Although the findings of the current study support social role theory in that children’s gender role stereotypes for females are (1) less constrained than for males, (2) include both masculine and feminine occupations, and (3) mirror current sociological occupational trends, the question still remains as to why it is still so detrimental for males to engage in more traditionally feminine activities or occupations. It is plausible that, within the last two decades, our more overt encouragement of young girls and women to aspire for and participate in more traditionally masculine occupations (e.g., doctor, lawyer, firefighter) coupled with our relative silence towards young boys and men (Halpern 2000), has inadvertently sent the message that “lower status,” traditionally feminine occupations (e.g., teacher, homemaker, nurse) are less desirable by both men and women.

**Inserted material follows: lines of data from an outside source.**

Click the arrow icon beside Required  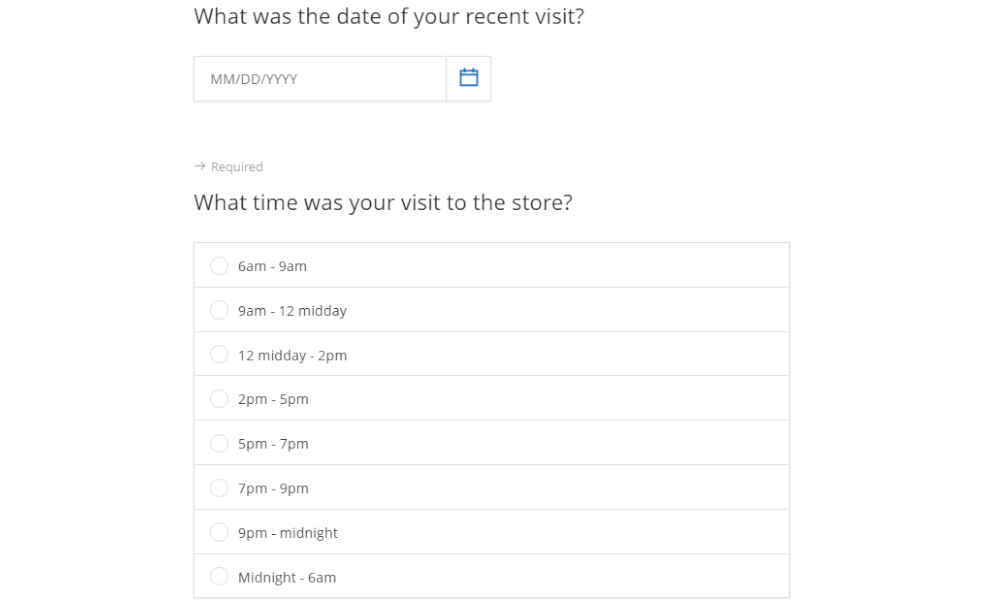pos(200,166)
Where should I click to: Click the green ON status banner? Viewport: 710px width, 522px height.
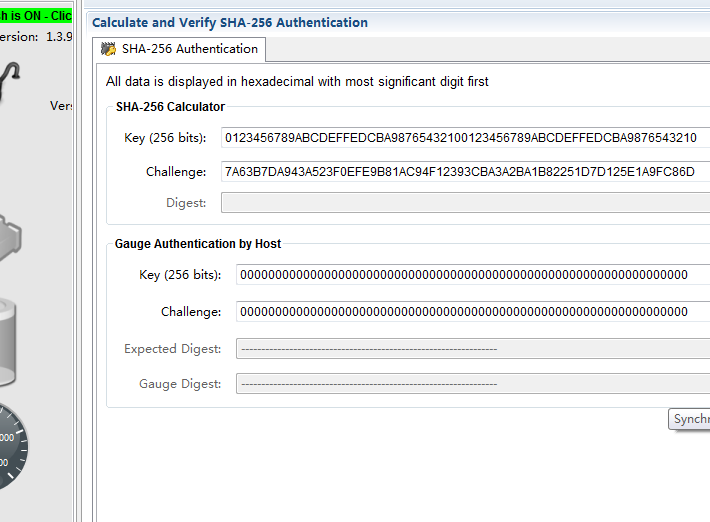[x=36, y=17]
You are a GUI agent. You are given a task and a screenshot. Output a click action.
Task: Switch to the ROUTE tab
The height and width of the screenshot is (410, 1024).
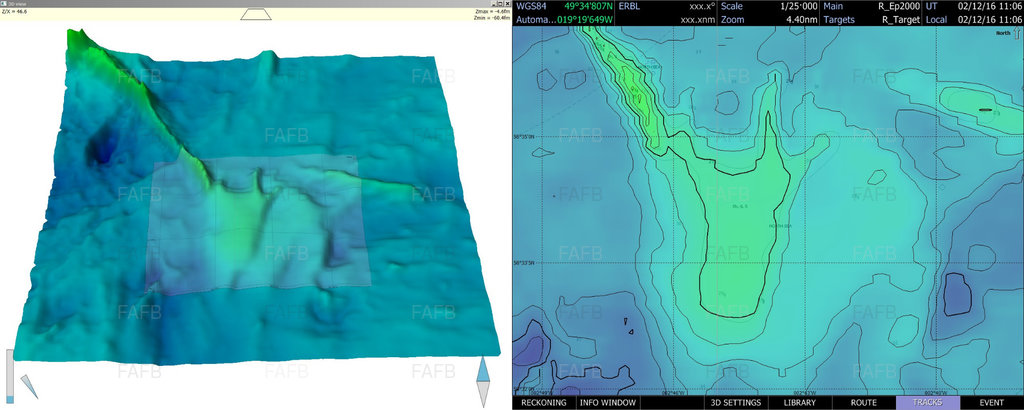click(863, 402)
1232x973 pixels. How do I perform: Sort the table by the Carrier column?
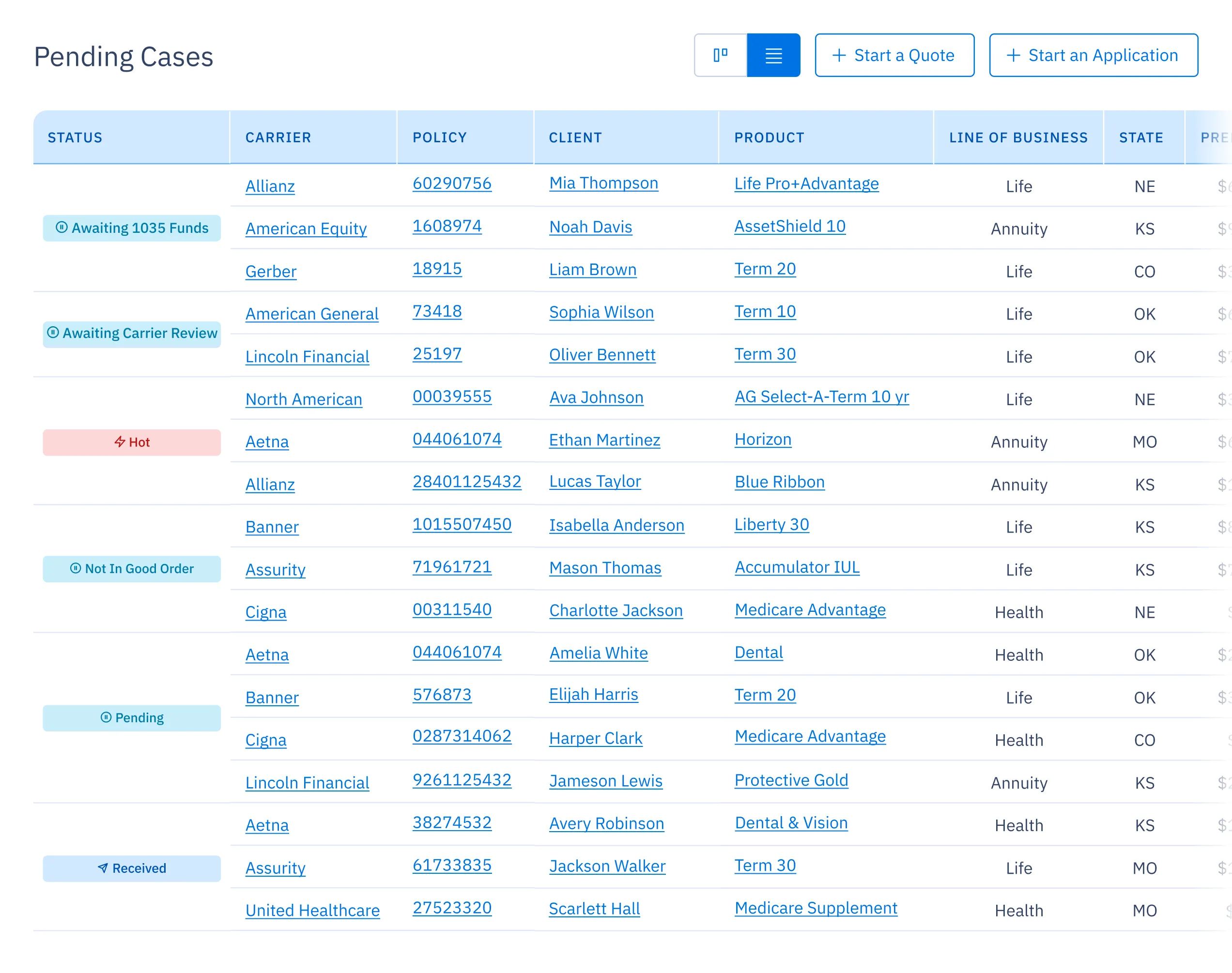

In other words, maybe we have spent so much time focusing on affording women opportunities to participate in traditionally male-dominated occupations that we have lost sight of the importance and need to change the perceived value and contribution of traditionally female-dominated occupations, such as teachers and nurses. Shouldn’t we expect and work toward more equal representation in these occupations for both men and women?

Obviously, there is still much more work to be done in order to truly equate the genders and readjust our perspectives of both men’s and women’s gender roles. Considering that there has been so much progress for women in the past 50 years (Halpern 2000; Diekman and Goodfriend 2006), maybe it is time that we start discussing with young boys the overall value of being well rounded in their behaviors, activities, and occupational aspirations. Perhaps children’s increased exposure to men participating in more nontraditional roles (e.g., caregiver), activities (i.e., laundry), and occupations (e.g., elementary school teachers) will not only alter the way counterstereotypic information about men is processed, but also may alter the way we evaluate both men’s and women’s social roles more generally. Maybe if we start actively encouraging young boys to aspire to be what they want to be and not what society deems as “appropriate” for them, we will afford them an opportunity to engage in both masculine and feminine roles without such harsh and negative social consequences. Then, maybe someday soon, Henry the nurse will not have to be a doctor, too.